Perché? E non si dica che i soldi per i nostri stipendi non ci sono.
L’allora assessore Borsellino diede indicazioni per stabilire
le somme annuali necessarie. Con un decreto storicizzò con 12 milioni di euro i
nostri stipendi».
Se poi
parliamo di fabbisogno, questo andrebbe verificato tramite censimento chiedendo ai vertici
apicali che carichi di lavoro ha ogni dipendente. Operazione mai fatta perché i
carichi di lavoro di questi precari sono strategici e potrebbero portare a
tante domande dalle risposte scomode.
«La nostra è una professionalità
acquisita in tanti anni, quindi possiamo dire di sapere fare tutto. Ci
sono soggetti responsabili di procedimenti che già potrebbero andare in
pensione. Il vero recondito obiettivo crediamo sia aprire con la
nostra massa finanziaria la possibilità di fare concorsi
all’esterno, sacrificando quella che è destinata alla nostra stabilizzazione. Davanti
a tutto questo non possiamo più stare in silenzio. Ribadiamo che il
nostro é un processo di stabilizzazione, non un concorso».
La
legge Madia parla chiaro. Basta applicarla.
«Fuori non ne deve rimanere nessuno
dei 647 precari. Il
compromesso quale potrebbe essere? – proseguono i lavoratori -. Siccome la
legge prevede che questo processo si debba concludere entro dicembre 2020, si
potrebbe procedere alla stabilizzazione di 400 precari entro la fine de’anno in
corso, mentre gli altri entro il prossimo anno, ma va tutto scritto,
nero su bianco.
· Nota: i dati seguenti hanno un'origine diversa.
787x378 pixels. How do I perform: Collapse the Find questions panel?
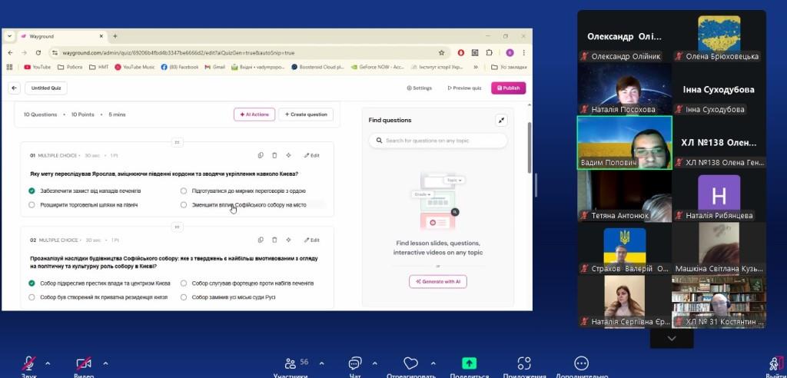click(501, 120)
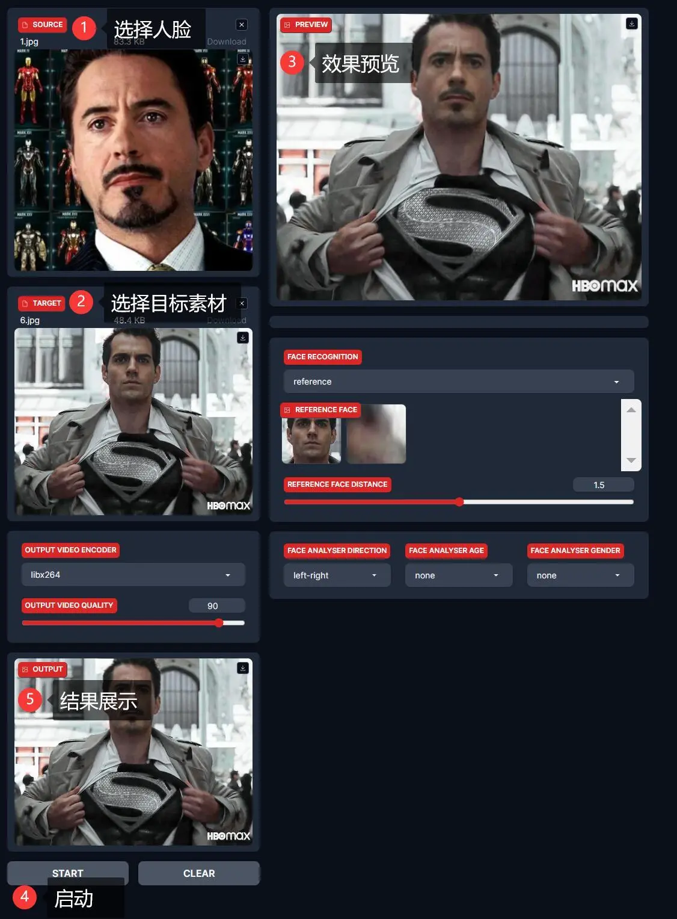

Basta parole e promesse».
«La cosa paradossale – afferma Giuseppe
Forte, rappresentante FIALS ASP Palermo, unico sindacato insieme anche alla
CISAL a combattere per i precari dell’ASP Palermo – è che l’assessore Razza si
è meravigliato della manifestazione, della quale invece era stato ampiamente
informato chiedendo il suo intervento autorevole. Poco importa, però. La cosa
importante è che noi abbiamo dichiarato antisindacale il suo
comportamento perché la disposizione nazionale prevede il
coinvolgimento delle organizzazioni sindacali per stabilire preventivamente i
criteri e le forme di trasparenza. Cosa che non si è fatta
assolutamente. L’ASP ha assunto un debito passivo nei confronti
di questi lavoratori, vincolando ai tempi il rapporto economico. Ci sono,
quindi, delle responsabilità ben precise. Non si è, poi, proceduto al
censimento dei carichi di lavoro, come previsto dalla legge Madia, perché
bisognerebbe chiedere ai capi distretto cosa fa ogni singolo lavoratore.
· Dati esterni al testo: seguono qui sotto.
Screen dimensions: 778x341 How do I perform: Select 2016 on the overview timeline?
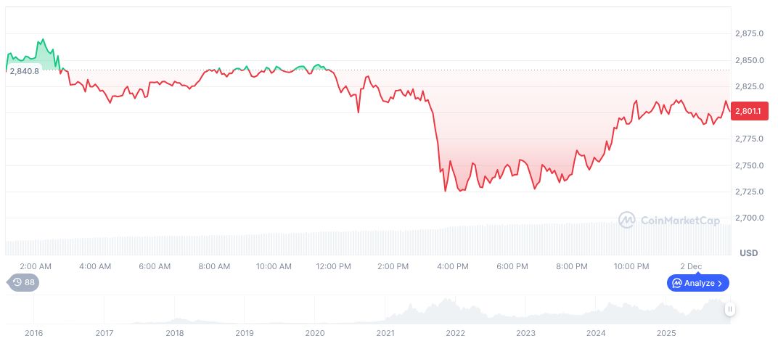pos(33,333)
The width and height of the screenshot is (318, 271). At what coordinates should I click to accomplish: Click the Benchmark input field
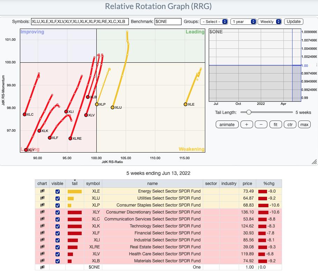(x=168, y=22)
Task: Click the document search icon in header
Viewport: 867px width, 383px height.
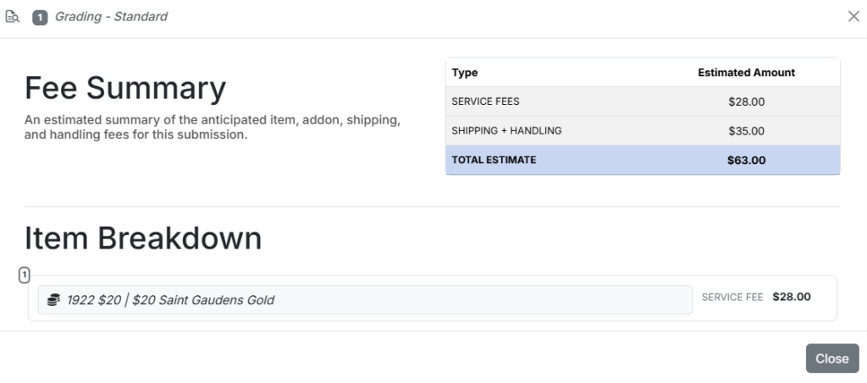Action: pos(12,17)
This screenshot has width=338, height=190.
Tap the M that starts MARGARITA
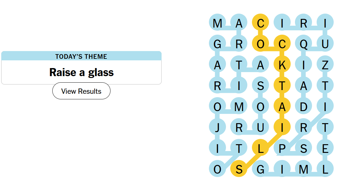tap(217, 24)
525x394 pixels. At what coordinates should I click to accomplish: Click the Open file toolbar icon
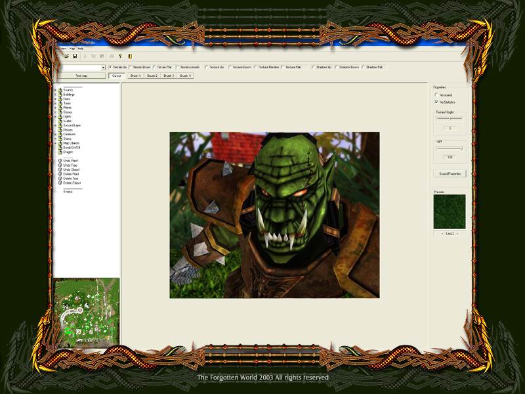click(67, 56)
Complicato, ci rendiamo conto. Ora, la dott.ssa Faraoni
vuole applicare la legge Madia solo per 386 soggetti. Forse per prendere la
massa finanziaria destinata agli altri lavoratori e indire concorsi
pubblici? Ci sembra improponibile. I lavoratori non ce la fanno più e noi
siamo con loro per l’affermazione dei loro diritti e la tutela e
garanzia del posto di lavoro di tutti i contrattisti; non solo per l’esiguo
numero di 386. Non avendo ricevuto le risposte che volevamo, proseguiremo
nella nostra azione di lotta, programmando altri due giorni di sciopero a
novembre. Chiediamo anche l’autorevole intervento del Presidente della
Regione, in difesa e in applicazione delle norme promulgate dall’Assemblea
Regionale in materia di stabilizzazione del precariato storico. Le
regole sono regole, le leggi sono leggi. I diritti sono diritti».